# Employees with Attitude: It's not just Amtrak



## MARC Rider (Jul 23, 2014)

Everyone has their favorite story of the fascist-in-training Amtrak Employee. Well, here's one who works for Southwest Airlines:

https://gma.yahoo.com/family-booted-off-southwest-airlines-dad-tweeted-rude-233427897--abc-news-travel.html

Now, I will say that this Dad isn't blameless: From what I can read, he was apparently bending the rules on preboarding. But in his defense, I would say(1) the rule is stupid, and (2) the rule wasn't clear, because the rude gate agent allowed him to board the plane early with his kids, and (3) I generally think that in **most** cases bending these sort of rules is perfectly OK. The problem started when he tweeted the incident before takeoff, specifically naming the gate agent. (But first name only, which means this won't follow her through life in google.) That was stupid, he should have waited until after he was on the ground at the end of the flight. However, the airline made it worse by condoning this obvious case of petty personal payback on the part of the rude gate agent. And this was on Southwest Airlines, which, in my opinion, usually has decent quality service and help, at least as compared to the other discount airlines.

The closest I've seen to such a performance on Amtrak was on a very crowded Silver Star a couple of years ago, when a conductor with a bad attitude got into an altercation with a passenger with a bad attitude over the fact that the diner space for coach passengers was filled up, so the passenger and his family were out of luck regarding dinner. (I got screwed that way, too, I happened to be in the cafe car for a drink, so I added a pizza to my order when I heard the announcement, which wasn't heard in our coach because the PA wasn't working.) Anyway, at least Southwest let the guy and his kids fly; the guy on the Silver Star, and his family were put off the train at and unscheduled stop in southside Virginia, and the "taxi" that met them has flashing red and blue lights. I didn't hear the words that were spoken between the conductor and this passenger, so I can't judge whether what the conductor did was justified.

I personally think this is an unpleasant spinoff from 9/11. The first time in decades of traveling that I encountered employees on a power trip was in October 2001 waiting in an endless line in SFO waiting for a flight home with my family (including a cranky 10 year old). Some folks in the line started complaining to an airline employee who was moving people ahead in some sort of arcane system that appeared to give some people an advantage over others.

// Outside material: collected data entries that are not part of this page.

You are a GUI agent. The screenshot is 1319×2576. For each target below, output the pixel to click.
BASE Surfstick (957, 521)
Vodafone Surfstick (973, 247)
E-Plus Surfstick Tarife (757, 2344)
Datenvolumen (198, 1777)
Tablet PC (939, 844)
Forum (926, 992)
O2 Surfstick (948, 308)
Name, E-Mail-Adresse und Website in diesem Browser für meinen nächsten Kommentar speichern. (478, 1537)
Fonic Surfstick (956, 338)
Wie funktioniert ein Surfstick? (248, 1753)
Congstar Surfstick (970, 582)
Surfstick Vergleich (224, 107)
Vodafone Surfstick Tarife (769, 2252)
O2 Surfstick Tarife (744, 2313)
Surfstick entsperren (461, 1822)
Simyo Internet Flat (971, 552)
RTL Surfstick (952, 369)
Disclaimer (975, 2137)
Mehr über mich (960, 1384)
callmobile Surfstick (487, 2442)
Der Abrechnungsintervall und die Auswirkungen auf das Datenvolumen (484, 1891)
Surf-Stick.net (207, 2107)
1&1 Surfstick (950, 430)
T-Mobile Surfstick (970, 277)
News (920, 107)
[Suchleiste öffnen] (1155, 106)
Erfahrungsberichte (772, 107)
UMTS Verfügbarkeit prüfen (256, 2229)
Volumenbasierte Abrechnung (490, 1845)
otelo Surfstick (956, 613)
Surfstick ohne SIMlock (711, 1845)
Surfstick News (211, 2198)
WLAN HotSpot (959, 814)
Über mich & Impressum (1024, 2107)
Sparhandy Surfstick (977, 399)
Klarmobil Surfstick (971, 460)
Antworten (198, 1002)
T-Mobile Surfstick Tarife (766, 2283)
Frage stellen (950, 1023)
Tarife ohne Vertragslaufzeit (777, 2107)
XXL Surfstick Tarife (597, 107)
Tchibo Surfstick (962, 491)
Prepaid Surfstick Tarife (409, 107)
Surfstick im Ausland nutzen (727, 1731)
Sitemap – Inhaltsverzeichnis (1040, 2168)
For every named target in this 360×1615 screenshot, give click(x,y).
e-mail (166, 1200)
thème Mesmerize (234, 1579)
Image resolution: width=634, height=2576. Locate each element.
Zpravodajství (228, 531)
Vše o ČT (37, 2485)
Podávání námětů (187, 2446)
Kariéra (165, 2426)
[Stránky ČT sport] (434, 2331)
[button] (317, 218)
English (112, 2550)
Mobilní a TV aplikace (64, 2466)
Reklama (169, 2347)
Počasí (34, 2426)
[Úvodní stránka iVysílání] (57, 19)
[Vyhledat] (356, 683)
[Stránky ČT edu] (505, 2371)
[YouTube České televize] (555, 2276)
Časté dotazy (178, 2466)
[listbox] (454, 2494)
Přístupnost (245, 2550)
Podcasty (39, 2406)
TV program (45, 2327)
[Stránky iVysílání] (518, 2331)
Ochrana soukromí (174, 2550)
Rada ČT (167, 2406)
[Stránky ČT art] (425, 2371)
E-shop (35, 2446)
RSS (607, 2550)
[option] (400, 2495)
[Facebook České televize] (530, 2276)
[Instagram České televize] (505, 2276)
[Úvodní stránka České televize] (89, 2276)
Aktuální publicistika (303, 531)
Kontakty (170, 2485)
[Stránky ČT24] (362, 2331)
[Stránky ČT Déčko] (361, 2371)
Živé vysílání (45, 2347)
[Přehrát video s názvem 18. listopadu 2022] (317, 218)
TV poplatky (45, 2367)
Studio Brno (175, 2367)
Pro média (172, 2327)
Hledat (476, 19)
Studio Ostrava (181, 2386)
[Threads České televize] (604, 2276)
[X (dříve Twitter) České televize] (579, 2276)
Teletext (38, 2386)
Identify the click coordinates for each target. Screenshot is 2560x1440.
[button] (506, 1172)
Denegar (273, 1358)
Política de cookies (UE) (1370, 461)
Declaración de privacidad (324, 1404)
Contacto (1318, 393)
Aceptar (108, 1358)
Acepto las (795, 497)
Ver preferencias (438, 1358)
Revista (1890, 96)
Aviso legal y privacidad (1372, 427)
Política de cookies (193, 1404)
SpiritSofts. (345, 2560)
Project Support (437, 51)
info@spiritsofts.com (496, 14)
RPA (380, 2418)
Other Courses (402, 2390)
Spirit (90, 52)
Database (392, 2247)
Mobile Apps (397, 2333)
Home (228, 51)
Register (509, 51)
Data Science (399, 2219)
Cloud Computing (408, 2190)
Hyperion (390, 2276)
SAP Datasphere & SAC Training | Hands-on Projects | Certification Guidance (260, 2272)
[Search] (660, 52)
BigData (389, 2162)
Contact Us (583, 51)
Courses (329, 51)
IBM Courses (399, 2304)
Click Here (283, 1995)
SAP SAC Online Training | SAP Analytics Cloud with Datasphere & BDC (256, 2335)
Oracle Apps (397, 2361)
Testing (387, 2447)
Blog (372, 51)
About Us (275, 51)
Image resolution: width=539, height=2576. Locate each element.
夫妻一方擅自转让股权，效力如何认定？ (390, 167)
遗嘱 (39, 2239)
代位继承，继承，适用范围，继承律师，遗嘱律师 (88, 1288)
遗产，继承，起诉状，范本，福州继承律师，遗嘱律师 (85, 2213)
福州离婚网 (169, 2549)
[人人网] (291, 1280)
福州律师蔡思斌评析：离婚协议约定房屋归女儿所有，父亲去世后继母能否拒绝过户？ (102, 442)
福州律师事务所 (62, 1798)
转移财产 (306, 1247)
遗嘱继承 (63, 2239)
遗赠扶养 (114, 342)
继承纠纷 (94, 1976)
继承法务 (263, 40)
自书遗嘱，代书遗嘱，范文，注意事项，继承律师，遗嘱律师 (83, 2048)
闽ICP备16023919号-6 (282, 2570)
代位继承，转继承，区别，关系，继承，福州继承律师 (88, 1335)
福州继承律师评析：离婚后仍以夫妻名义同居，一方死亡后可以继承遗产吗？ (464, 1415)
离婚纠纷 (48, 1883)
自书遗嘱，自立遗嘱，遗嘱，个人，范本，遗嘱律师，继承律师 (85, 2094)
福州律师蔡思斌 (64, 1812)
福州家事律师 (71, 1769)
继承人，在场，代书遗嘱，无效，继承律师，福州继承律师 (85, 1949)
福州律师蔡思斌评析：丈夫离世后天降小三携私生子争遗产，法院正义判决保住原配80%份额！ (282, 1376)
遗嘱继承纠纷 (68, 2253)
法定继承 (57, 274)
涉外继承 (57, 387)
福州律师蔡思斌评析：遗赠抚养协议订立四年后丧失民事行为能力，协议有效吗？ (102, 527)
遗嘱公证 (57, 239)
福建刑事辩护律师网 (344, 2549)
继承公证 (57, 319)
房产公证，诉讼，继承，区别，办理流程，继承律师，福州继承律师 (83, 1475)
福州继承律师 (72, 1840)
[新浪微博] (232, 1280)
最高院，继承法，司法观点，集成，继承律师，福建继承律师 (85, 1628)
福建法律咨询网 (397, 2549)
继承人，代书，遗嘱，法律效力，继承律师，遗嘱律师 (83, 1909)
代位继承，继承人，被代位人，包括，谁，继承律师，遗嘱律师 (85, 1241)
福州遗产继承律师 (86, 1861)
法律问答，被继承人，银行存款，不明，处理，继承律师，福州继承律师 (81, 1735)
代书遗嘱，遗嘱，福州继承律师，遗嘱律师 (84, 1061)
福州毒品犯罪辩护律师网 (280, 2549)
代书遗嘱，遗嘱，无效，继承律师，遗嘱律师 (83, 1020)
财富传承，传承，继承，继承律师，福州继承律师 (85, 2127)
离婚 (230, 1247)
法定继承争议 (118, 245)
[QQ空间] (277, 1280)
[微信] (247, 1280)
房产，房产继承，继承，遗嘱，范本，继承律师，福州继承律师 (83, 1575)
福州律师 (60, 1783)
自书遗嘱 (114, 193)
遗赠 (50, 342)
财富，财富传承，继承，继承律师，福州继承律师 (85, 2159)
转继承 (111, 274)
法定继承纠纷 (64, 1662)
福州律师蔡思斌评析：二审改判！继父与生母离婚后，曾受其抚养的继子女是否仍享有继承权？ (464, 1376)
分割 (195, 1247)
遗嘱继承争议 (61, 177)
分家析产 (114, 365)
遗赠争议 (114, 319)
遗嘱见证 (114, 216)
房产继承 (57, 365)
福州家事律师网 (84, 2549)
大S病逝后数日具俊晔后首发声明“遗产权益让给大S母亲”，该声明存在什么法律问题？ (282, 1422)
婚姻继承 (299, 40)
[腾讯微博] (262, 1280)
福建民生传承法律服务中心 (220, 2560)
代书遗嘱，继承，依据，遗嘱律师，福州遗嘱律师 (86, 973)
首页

The airline employee then threatened the complainers with arrest. That really made me feel warm and fuzzy bout United Airlines. (The argument we had with the gate agent about our reservations didn't help, either, but in the end, they let us all on the plane, so I guess at least at that point, gate agents hadn't yet gotten the idea they could intimidate the cattle, I mean passengers, with fearmongering about "safety." I tell you, it's getting to the point that you risk arrest by showing the least little bit of anger.

Anyway, this is what Amtrak is competing with.


----------



## SarahZ (Jul 23, 2014)

The rest of the article aside, I have to agree with the gate agent on this one:



> “She told me: ‘You don’t need my last name for anything,’” Watson said. “I told her: ‘Real nice way to treat an A-list member.’”


It doesn't matter if you are a super-speshul A-list member. Most people in customer service will not give out their last name, especially if it's an uncommon last name. I never, ever give someone mine, as it's way too easy to find me online, and if someone really wanted to, find where I live, my family members, etc. There are only two people in the U.S. with my name that I've found so far, and I'm the only one in Michigan.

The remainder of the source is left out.